The Na+/H+ exchanger regulatory factor (NHERF-1 or EBP-50) is a 55 kD cytoplasmic protein adaptor that recruits a wide variety of cellular proteins. Many of the interacting proteins do so through the two tandem PDZ domains (protein-binding domains conserved in the mammalian synaptic protein PSD-95/DlgA/ZO-1) and the C-terminal ERM (ezrin, radixin, moesin) binding region.
NHERF-1 was first identified as an adaptor necessary for the function of the Na+/H+ exchanger isoform 3(NHE3) in renal apical cells1. Since then it has been identified in cells of epithelial origin in several tissues such as gastrointestinal and lung.

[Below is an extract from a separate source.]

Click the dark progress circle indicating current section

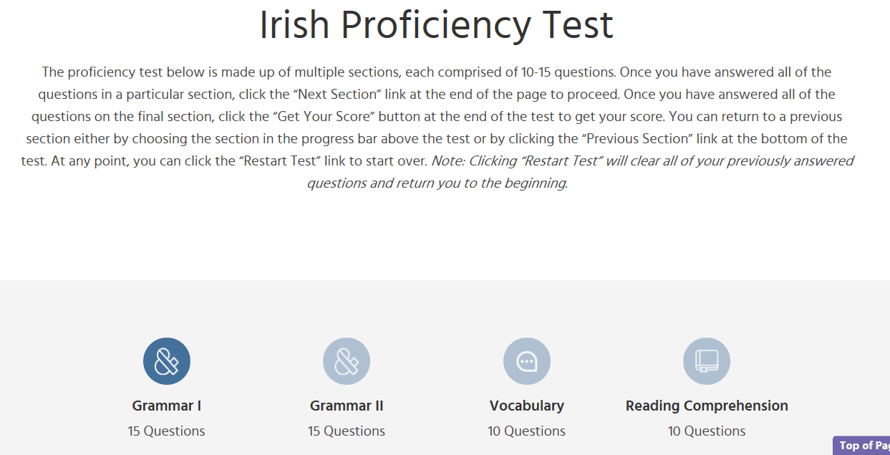[166, 360]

NHERF-1 has been shown to interact with a growing number of proteins including ion channels (ROMK, CFTR, TRPC4 and TRPC6), G-protein coupled receptors, (P2Y1 ) growth factor receptors (PDGFR), phospholipase C isoforms (PLCβ1, PLCβ2, PLCβ3), non-receptor protein tyrosine kinases (YAP65) and several cytoskeletal proteins that link membrane proteins to the underlying actin cytoskeleton2. Recently it has been showed that NHERF-1 expression was elevated in breast tumors, when compared to the expression in adjacent normal tissue3.
New Antibody to NHERF-1
Our Anti-NHERF-1/EBP50 Antibody (#APZ-006) was developed against an epitope corresponding to residues 260-274 of rat NHERF-1 (Accession number Q9JJ19).

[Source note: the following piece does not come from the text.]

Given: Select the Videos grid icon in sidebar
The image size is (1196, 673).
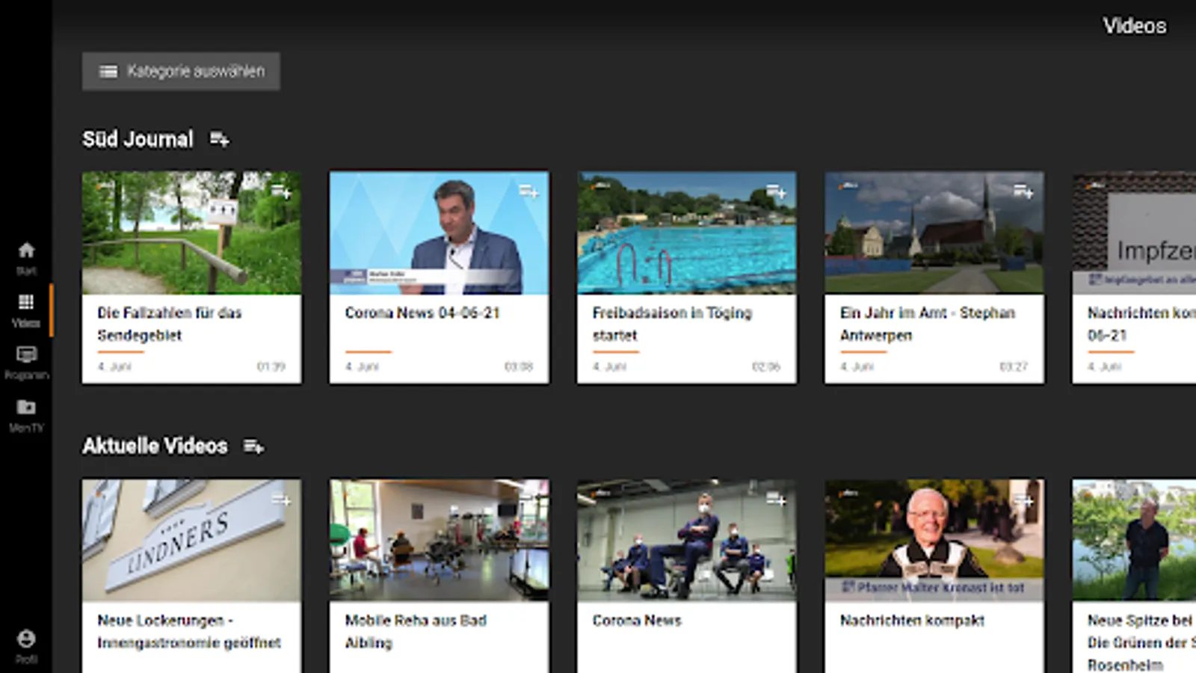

The epitope is located between the second PDZ domain and the C-terminal ERM binding region. The chosen rat epitope is highly homologous to the mouse (14 out of 15 residues) and human (13 out of 15 residues) NHERF-1 counterpart. The antibody is specific for NHERF-1 with no cross reactivity with the related protein NHERF-2.